Rettet die „Klangkörper“!

Instrumentensammlung des Musikwissenschaftlichen Instituts ist in ihrem Bestand bedroht

Der Bestand an historischen Blasinstrumenten an der Tübinger Uni ist eine der bedeutendsten Instrumentensammlungen in ganz Deutschland. Jetzt wird der Leihvertrag gekündigt. Für das Musikwissenschaft wäre der Abzug ein herber Verlust.

13.06.2016

Von Wilhelm Triebold

Hier lässt man sich die Flötentöne gern beibringen: Ein kleiner Teil der Instrumentensammlung im Tübinger Musikwissenschaftliches Institut. Bild: Metz

Hier lässt man sich die Flötentöne gern beibringen: Ein kleiner Teil der Instrumentensammlung im Tübinger Musikwissenschaftliches Institut. Bild: Metz

Tübingen. Im Pfleghof findet man deutliche Worte. „Wenn die Leihgaben abgezogen werden, fehlen zentrale Stücke“, klagt der Direktor des Musikwissenschaftlichen Instituts, Prof. Thomas Schipperges. Der Sammler Karl Ventzke hatte die kostbaren Instrumente, vor allem aus dem 19. Jahrhundert, so zusammengetragen, dass sie sich nicht nur untereinander, sondern auch mit dem vorgefundenen Uni-Bestand bestens ergänzten.

„Wir möchten sie unbedingt halten“, bekräftigt Schipperges. Schon aus praktischen Gründen: Die Organologie, also die Instrumentenkunde als Fachbereich der Musikwissenschaft, lebt von der Anschauung (und der Anhörung) auch seltener Ausprägungen wie dem Heckelphon, dem Basson oder Rarissima-Einzelobjekten wie dem Tarogato oder der Ophikleide.

Teil eines Netzwerks von

Instrumentensammlungen

Gewiss, auch Instrumentenkunde gehört eher zu den Blüten eines sogenannten „Orchideenfachs“, wie selbst die Musikwissenschaft gelegentlich eingeordnet wird. Und doch: Diese Sammlung bildet „einen essentiellen Baustein der deutschlandweit herausragenden Fülle von mehr als 65 Fachkonvoluten und der herausragenden Qualität der wissenschaftlichen Universitätssammlungen in Tübingen“, weiß man sowohl am Institut als auch am Uni-Museum. Denn die Tübinger Sammlung zeige beispielhaft die „stürmische Entwicklung im Instrumentenbau und damit Entstehung und Wandel des modernen Sinfonieorchesters von der Wiener Klassik bis zur Spätromantik, des Klangkörpers also für das im heutigen Konzert- und Opernbetrieb gültige Kernrepertoire.“

155 Holz- und Blechblasinstrumente dokumentieren als „Klangkörper“-Kollektion geradezu lücken-los alle wichtigen – erfolgreiche wie auch wieder verworfene – technischen Entwicklungen im Instrumentenbau des 19. Jahrhunderts.
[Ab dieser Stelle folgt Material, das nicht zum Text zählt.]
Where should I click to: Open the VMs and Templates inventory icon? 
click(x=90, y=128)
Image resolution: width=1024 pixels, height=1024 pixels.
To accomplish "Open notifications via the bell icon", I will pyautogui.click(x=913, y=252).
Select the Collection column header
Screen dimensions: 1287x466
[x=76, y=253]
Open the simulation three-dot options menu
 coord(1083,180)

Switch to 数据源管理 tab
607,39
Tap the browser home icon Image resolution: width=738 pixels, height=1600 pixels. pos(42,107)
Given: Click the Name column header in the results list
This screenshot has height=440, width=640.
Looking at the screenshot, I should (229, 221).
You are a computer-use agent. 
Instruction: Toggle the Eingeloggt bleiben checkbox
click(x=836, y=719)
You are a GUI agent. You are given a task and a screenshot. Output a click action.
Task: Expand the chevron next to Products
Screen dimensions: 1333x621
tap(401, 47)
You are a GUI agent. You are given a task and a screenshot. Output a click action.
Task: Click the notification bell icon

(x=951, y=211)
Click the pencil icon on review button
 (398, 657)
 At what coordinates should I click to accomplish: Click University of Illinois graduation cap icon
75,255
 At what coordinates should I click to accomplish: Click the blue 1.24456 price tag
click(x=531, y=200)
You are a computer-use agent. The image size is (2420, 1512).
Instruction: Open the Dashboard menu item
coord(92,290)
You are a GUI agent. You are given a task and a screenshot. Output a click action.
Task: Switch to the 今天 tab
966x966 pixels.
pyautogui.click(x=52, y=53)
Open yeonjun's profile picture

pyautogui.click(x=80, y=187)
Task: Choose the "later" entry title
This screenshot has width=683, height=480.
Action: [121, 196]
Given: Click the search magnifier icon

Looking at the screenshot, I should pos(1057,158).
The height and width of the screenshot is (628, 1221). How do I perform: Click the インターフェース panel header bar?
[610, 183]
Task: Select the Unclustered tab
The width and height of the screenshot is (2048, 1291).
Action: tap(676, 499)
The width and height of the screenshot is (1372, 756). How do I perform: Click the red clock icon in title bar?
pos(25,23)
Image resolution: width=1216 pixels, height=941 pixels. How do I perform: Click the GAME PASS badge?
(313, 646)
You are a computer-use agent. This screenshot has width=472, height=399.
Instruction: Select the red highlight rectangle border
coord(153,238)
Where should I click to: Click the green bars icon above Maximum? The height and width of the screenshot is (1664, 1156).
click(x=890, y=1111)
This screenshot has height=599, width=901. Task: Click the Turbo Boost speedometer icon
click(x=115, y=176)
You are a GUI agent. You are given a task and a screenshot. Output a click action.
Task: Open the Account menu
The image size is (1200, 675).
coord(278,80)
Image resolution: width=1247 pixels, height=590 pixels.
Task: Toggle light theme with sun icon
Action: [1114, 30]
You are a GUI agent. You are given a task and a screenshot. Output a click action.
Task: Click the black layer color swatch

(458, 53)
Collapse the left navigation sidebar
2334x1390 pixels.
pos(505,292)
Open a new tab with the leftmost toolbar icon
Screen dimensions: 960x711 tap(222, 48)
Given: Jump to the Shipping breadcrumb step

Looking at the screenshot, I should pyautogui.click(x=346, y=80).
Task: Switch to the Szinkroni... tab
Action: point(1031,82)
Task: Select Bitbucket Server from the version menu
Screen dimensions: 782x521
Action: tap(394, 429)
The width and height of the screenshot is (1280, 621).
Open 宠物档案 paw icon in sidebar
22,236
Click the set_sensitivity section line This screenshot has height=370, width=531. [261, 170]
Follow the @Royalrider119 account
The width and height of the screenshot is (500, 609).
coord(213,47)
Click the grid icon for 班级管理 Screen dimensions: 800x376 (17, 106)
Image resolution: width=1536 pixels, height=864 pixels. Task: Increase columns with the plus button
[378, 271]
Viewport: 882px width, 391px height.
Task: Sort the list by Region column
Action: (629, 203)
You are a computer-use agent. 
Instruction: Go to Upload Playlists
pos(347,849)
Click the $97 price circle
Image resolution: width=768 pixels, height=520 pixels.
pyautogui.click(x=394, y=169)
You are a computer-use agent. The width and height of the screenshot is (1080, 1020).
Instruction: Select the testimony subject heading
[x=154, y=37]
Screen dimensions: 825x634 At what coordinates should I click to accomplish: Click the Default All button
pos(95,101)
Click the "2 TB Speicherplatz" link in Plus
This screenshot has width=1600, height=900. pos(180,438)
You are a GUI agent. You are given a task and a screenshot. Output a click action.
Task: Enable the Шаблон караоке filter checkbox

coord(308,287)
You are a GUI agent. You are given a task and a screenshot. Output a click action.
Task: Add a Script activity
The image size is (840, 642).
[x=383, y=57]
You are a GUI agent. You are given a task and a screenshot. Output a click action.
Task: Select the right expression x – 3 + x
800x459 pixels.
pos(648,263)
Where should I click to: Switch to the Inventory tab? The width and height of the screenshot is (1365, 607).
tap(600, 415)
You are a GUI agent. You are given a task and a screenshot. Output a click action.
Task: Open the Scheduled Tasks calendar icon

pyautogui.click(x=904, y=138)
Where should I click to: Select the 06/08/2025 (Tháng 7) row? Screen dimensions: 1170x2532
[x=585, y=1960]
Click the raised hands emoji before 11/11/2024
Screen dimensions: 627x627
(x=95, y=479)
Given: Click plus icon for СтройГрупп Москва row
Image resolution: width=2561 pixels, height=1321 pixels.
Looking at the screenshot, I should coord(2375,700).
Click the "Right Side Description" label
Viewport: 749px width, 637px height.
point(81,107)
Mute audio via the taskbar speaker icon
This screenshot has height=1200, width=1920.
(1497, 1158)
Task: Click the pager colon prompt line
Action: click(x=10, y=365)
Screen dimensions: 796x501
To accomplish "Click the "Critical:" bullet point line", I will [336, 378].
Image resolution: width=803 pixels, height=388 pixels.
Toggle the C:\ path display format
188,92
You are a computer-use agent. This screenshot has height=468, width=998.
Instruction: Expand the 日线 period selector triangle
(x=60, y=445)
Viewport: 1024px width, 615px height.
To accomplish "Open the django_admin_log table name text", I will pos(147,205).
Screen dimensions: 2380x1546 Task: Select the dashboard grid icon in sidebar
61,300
Damit deckt Tübingen das ab, was die Unis in Würzburg für die Tasteninstrumente, in Essen für die elektronischen und in Göttingen für die ethnologischen Instrumente übernehmen dazu kommt die Koordination über das Leipziger Kinsky-Institut für Musikinstrumentenforschung. Schipperges: „Es gibt ein Netzwerk universitärer Musikinstrumentensammlungen.“

Das droht nun in Tübingen gesprengt zu werden. „Die zahlreichen organologischen Aktivitäten des Musikwissenschaftlichen Instituts in Geschichte, Gegenwart und Zukunft stehen und fallen mit dem Erhalt der Sammlung“, heißt es düster in einem Instituts-Papier.

Denn die Familie des 2005 verstorbenen Karl Ventzke kündigt nun auf kommenden Juli den bestehenden Leihvertrag, der zwei Jahre später ausläuft. Bis dahin muss die Tübinger Uni rechtzeitig klarstellen, ob sie von einem Vorverkaufsrecht Gebrauch macht. Schipperges hat aus seiner Sicht konstruktive Gespräche mit der Universitätsleitung und Seidl als Chef des Unimuseums geführt und weiß, dass sich die Uni nun verstärkt um Sponsoren, womöglich auch über den Uni-Bund, bemüht.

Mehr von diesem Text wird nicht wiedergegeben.